= Nicosia Municipal Orchestra =

Turkish Cypriot orchestra

Nicosia Municipal Orchestra (Lefkoşa Belediye Orkestrası) is an orchestra based in North Nicosia operated by the Nicosia Turkish Municipality. As of 2014, it was the largest orchestra in Northern Cyprus.

It was established in 1987, under the administration of the mayor Mustafa Akıncı. The project stagnated for some years due to financial difficulties, but its official establishment was realized in 1991. During Şemi Bora's term as mayor, the orchestra developed to incorporate a large number of musicians, educate new musicians in Nicosia, give concerts in parks, squares and public squares and organize the Light Music Composition Contest, which it annually organizes to this date. In 2002, the Chamber Orchestra was established and under Kutlay Erk, emphasis was put on classical music.

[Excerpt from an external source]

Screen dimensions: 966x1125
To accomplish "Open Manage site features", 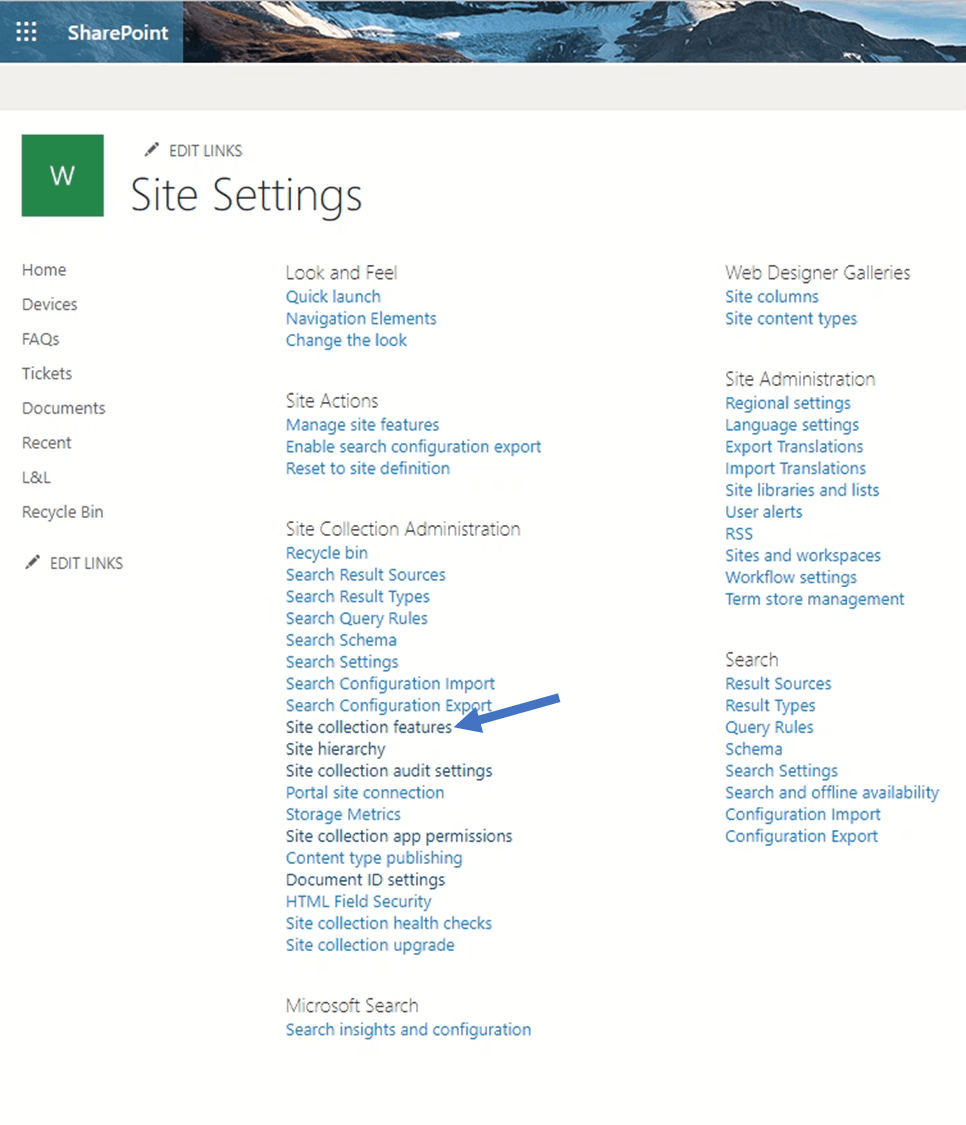I will coord(362,424).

The orchestra delivers regular concerts at public places in the walled city of Nicosia, including Büyük Han, Lefke Hanı and Bandabuliya. It has several sub-divisions, including the Latin Orchestra. Its children's orchestra was established in 2013. As of 2014, it was headed by Can Sözer. The orchestra has greatly contributed to the participation of Northern Cyprus in the Türkvizyon Song Contest. It annually organizes the Classical Music Days of Nicosia, which last more than a month. All of the income earned from its concerts are donated to charity and non-governmental organizations.

Journalist Sami Özuslu has called the orchestra's activities a "scream" to the Turkish Cypriot community, calling for Turkish Cypriots to engage in and preserve their cultural activities to ensure their communal survival. He also called the orchestra "capable of competing internationally in terms of talent and education". Following a big financial crisis in the Nicosia Turkish Municipality, the orchestra reportedly "lost support" in the years 2012–13 and had to bear "unfair amounts of work" only to see "lack of public interest".